How to Write a Unittest
Create a new Python file in the same folder and name it appropriately, following the testing guidelines described in the previous lessons. For example, in this case, it could be test_rescrape.py.
1. Set Basic Structure
It's time to set up the basic unittest test structure in that file:
import unittest
import rescrape
class TestRescrape(unittest.TestCase):
pass
if __name__ == "__main__":
unittest.main()
2. Check for Errors
Great, the basic structure is done. Make sure that the import statements work and that there's no SyntaxError anywhere by executing your tests:
python3 -m unittest test_rescrape.py
If you run the test suite with the basic structure set up but no test cases in your class yet, you should see this response:
----------------------------------------------------------------------
Ran 0 tests in 0.000s
OK
No dots, but also no complaints.

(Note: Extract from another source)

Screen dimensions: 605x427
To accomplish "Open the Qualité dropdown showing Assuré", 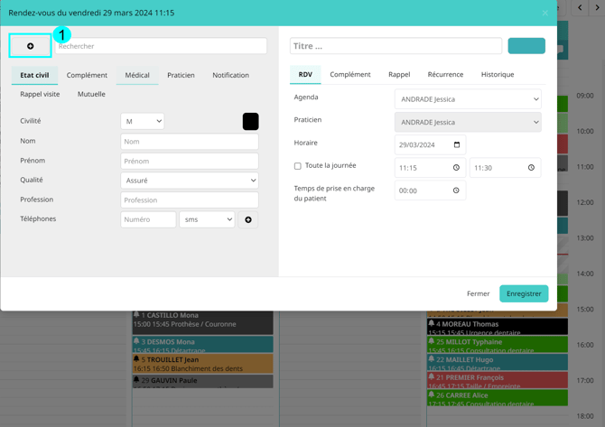I will (x=190, y=181).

Everything is OK and following the plan so far :)
3. Write the Pseudocode
Now you can transfer your notes on what you might want to test in your web scraper into the testing file as pseudocode:
import unittest
import rescrape
class TestRescrape(unittest.TestCase):
# requests can establish a connection and receive a valid response
# the response contains HTML code
# the HTML can be successfully converted to a Beautiful Soup object
# can identify all links from the index page
# can identify the author of a recipe
# can get the main recipe text
pass
if __name__ == "__main__":
unittest.main()
These are a couple of ideas for the functionality of your scraper that you might want to test. Keep in mind that your pseudocode doesn't have to be the same, and it doesn't have to be complete and in order. These are notes to help you think and structure the code you'll write.
Info: You'll start by focusing on the first idea, which is why the following code blocks won't show the rest of the pseudocode anymore.

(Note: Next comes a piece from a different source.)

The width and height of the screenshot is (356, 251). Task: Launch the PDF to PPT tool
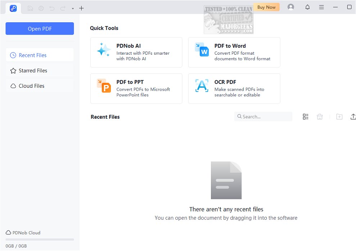136,88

With your code comments and ideas in place, you can start to tackle the first one.
4. Write a Test Case
You'll want to make sure that your web scraping code can connect to the server and receive a valid response. Now, you'll try to encode this task into a test:
import unittest
import rescrape
class TestRescrape(unittest.TestCase):
# requests can establish a connection and receive a valid response
def test_get_valid_html_response(self):
BASE_URL = "https://codingnomads.github.io/recipes/"
index_page = rescrape.get_page_content(BASE_URL)

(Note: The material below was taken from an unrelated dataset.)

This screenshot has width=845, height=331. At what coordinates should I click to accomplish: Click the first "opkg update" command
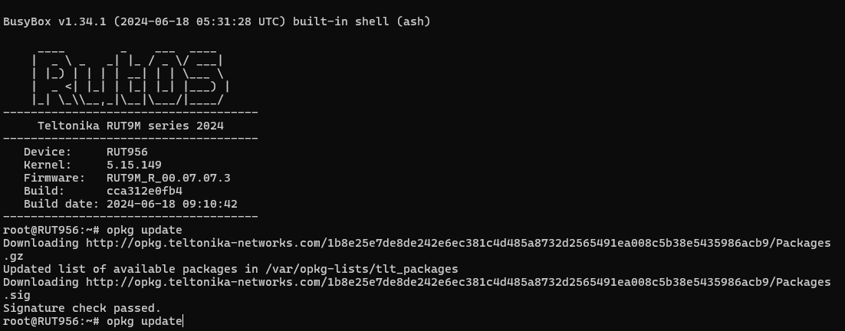144,230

self.assertEqual(index_page.status_code, 200)
You wrote your first test case, and you named it descriptively as test_get_valid_html_response(). Inside this method, you wrote three lines of code:
- You defined a
BASE_URLvariable that holds the URL of the recipe collection's index page. - You called a non-existing function from your
rescrape.pyscript,get_page_content(), and passed it theBASE_URLas an argument. You also saved the return value of this imaginary function to the variableindex_page. - Finally, you called
self.assertEqual()to check whether the.status_codeattribute of yourindex_pagevariable is equal to the HTTP success code200.
5. Run Your Test
There are quite some assumptions you've made with this test case, and now it's time to check up on these assumptions by running your test suite:
python3 -m unittest test_rescrape.py
And because Python tries to be a good friend to you, it'll right away let you know that something's not quite right:
E
======================================================================
ERROR: test_get_valid_html_response (__main__.TestRescrape)
----------------------------------------------------------------------
Traceback (most recent call last):
File "test_rescrape.py", line 9, in test_get_valid_html_response
index_page = rescrape.get_page_content(BASE_URL)
AttributeError: module 'rescrape' has no attribute 'get_page_content'
----------------------------------------------------------------------
Ran 1 test in 0.000s
FAILED (errors=1)
Debug Errors
unittest presents you with an error (E). This is even before a failed test, which would be represented with a capital F. Python attempted to import the function you mentioned from rescrape.py, but it wasn't there:
AttributeError: module 'rescrape' has no attribute 'get_page_content'
It's not there, because you haven't written it yet. From a test-driven development perspective, you've received exactly the message you expected.
You start with failing tests, then you build or refactor your production code until the test passes. By writing your test method test_get_valid_html_response(), you created a blueprint for the function you'll build in your scraper code in the next lesson.
Summary: Write a Python Unit Test
- There are several steps to writing a
unittest - The initial tests are supposed to fail
- From a failed test, you build or refactor your production code until the test passes
Steps to Write a Unit Test
- Set basic structure
- Check for errors
- Write the pseudocode
- Write a test case
- Run your test